● **What you will do**:
1. In the protein buffer text, which temperature is given as typical for keeping proteins stable?
2. Please copy the stretch of the protein buffer text from "Caution must be" through "protein of interest." word for word.

● **Document text**:
--- START ---

Temperature is an important consideration when designing a buffer system for protein stabilization. As with pH, proteins generally have several temperature optima depending on the experimental context. A good rule of thumb is proteins are more stable at reduced temperature, typically 4°C. This is especially true when proteolytic agents such as proteases are present. Although colder temperatures promote stability, they generally have a negative effect on many purification methods such as chromatography. When chromatographic efficiency is weighed against protein stability and maintenance of activity, however, activity usually wins. Unless a refolding procedure is available for the protein of interest, loss of activity cannot be tolerated during protein purification. Additionally, protein temperature optimum for biological activity is not necessarily the same as protein stability.
Aside from pH, reducing conditions, temperature, and ionic strength, some proteins require different levels of hydrophobicity for proper solvation. The requirement for buffer hydrophobicity depends on the particular protein and can vary dramatically. Typical serum proteins have excellent solubility in an aqueous salt environment and generally require no hydrophobic additives. Proteins loosely associated with membrane in vivo usually require some additive such as glycerol or sucrose for proper solubilization and activity. Typical concentrations for glycerol range from 5% to 20%. Chromatographic efficiency is reduced with increasing concentration of glycerol due to viscosity, therefore, addition of hydrophobic agents should be performed with moderation. For long term storage, buffer viscosity is not a problem. Typical glycerol concentrations can be as high as 50%.
During cellular disruption proteolytic enzymes referred to as proteases can be released into the buffer environment. These proteases then degrade the desired protein leading to protein precipitation and loss of activity. Aside from rapid purification procedures and low temperatures that reduce the protease activity, a class of compounds called protease inhibitors can be added to the buffer. These inhibitors are small molecules that interact with the active site of the protease and inhibit its proteolytic activity. Typical proteases inhibitors include diisopropylfluorophosphate (DIFP), phenylmethylsulfonyl flouride (PMSF), leupeptin, and phosphoramidon.
Caution must be exercised when handling protease inhibitors since some are very toxic. Since the addition of protease inhibitors represent an intentional contamination of the protein sample, they should not interact negatively with the protein of interest.

--- END ---

● **Data provided**:
--- START ---

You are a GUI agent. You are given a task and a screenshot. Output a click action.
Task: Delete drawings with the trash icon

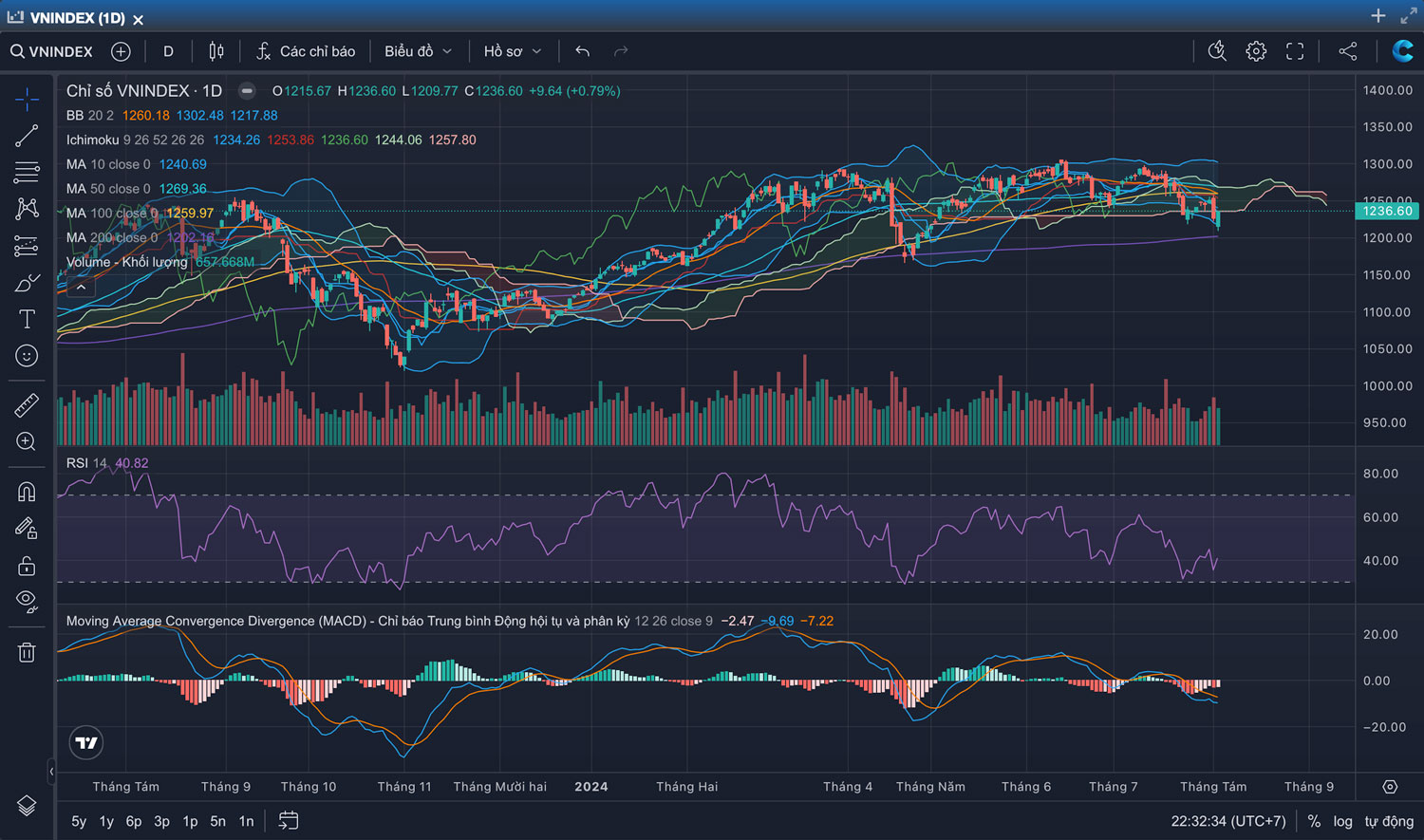27,652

--- END ---

● **Answers by item**:
1. 4°C

2.
Caution must be exercised when handling protease inhibitors since some are very toxic. Since the addition of protease inhibitors represent an intentional contamination of the protein sample, they should not interact negatively with the protein of interest.